Roche dürfte sich breiter aufstellen

Das aber heisst: Die Umsatzeinbussen bei Krebs werden womöglich zum grossen Teil auf anderen Therapiefeldern kompensiert werden. Das Unternehmen, das sein Geld schon mit Vitaminen, Beruhigungsmitteln (Benzodiazepine) und zuletzt mit Krebsmedikamenten verdient hat, würde sich einmal mehr neu erfinden. Ironie

der Geschichte: Die Patentklippe bei den Krebs-Blockbustern würde dann dazu führen, dass Roche wieder stärker in andere Therapiegebiete diversifizieren würde – etwas, was vielen Anlegern schon länger ein Anliegen ist.

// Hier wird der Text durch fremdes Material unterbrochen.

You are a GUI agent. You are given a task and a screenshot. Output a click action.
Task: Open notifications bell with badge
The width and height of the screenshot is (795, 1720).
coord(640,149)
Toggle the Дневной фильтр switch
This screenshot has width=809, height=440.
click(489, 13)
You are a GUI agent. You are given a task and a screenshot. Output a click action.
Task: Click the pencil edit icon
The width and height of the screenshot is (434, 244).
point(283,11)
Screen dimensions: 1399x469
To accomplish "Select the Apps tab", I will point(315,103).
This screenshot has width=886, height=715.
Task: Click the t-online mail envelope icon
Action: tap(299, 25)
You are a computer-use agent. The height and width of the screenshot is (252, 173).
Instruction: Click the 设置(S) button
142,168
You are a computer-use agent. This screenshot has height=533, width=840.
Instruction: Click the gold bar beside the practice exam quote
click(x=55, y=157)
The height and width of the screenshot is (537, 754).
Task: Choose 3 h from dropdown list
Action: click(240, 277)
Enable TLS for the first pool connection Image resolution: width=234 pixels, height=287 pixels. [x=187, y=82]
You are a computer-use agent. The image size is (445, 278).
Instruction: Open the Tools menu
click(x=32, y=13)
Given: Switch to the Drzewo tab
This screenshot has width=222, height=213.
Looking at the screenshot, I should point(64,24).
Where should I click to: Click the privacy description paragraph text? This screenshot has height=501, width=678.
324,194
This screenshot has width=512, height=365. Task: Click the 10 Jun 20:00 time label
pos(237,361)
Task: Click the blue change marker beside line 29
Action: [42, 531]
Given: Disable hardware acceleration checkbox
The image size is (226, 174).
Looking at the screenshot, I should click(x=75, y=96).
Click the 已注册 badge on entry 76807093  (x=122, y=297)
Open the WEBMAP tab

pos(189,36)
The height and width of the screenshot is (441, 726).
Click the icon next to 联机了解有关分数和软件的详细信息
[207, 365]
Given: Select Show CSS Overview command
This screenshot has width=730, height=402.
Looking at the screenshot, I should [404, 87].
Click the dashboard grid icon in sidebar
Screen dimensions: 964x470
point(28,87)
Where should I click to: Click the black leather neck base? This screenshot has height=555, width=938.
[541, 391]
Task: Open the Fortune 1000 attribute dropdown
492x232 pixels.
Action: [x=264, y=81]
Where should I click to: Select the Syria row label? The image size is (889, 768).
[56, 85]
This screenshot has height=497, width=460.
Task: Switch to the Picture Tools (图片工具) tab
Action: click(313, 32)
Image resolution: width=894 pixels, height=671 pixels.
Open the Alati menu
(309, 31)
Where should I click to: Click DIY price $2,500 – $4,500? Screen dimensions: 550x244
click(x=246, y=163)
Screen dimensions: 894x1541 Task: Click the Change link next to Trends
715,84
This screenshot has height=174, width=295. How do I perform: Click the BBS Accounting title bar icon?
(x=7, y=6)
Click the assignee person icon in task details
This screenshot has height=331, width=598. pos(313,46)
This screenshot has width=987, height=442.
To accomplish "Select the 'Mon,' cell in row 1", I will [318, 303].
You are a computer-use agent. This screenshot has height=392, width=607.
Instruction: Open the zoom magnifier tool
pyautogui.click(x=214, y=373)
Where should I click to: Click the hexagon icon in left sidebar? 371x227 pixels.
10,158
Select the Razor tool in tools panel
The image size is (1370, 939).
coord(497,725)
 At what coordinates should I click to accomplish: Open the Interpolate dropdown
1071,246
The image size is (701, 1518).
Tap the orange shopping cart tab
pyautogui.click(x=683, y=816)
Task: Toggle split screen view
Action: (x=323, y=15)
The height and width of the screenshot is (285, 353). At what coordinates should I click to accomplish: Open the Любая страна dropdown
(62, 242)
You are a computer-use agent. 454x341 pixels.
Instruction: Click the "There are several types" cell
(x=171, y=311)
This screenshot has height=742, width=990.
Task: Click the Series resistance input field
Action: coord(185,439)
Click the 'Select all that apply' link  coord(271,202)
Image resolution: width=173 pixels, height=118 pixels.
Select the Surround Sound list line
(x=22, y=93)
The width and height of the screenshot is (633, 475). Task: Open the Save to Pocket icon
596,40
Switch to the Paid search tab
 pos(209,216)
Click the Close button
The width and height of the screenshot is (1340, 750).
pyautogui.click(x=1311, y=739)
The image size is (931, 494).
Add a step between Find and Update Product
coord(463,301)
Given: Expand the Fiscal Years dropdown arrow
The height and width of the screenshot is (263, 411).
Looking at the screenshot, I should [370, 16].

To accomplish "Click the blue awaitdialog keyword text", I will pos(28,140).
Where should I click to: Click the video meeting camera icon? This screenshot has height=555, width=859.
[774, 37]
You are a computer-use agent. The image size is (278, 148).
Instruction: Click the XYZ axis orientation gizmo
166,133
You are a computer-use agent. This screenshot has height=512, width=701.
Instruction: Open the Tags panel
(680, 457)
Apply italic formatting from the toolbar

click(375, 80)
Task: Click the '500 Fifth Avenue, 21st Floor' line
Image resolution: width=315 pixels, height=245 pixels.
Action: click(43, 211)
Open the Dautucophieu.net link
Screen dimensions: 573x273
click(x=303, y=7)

Roche schreibt dazu, dass man sich bei Forschung und Entwicklung von «wissenschaftlicher Erkenntnis» leiten lasse. Ziel sei es, «innovative Medikamente für Krankheiten mit grossem medizinischem Bedarf zur Verfügung zu stellen». Ein Schwerpunkt sei dabei die Onkologie, aber auch andere Therapiegebiete.

Ob Onkologie oder anderes: Matchentscheidend wird sein, dass Severin Schwan in den nächsten Monaten möglichst selten zur «Celebration Party» laden muss. Nur dann wird es wirklich etwas zu feiern geben: die erneute erfolgreiche Transformation der Krebsmedikamenten-Herstellers Roche in ein breiter aufgestelltes Pharmaunternehmen.»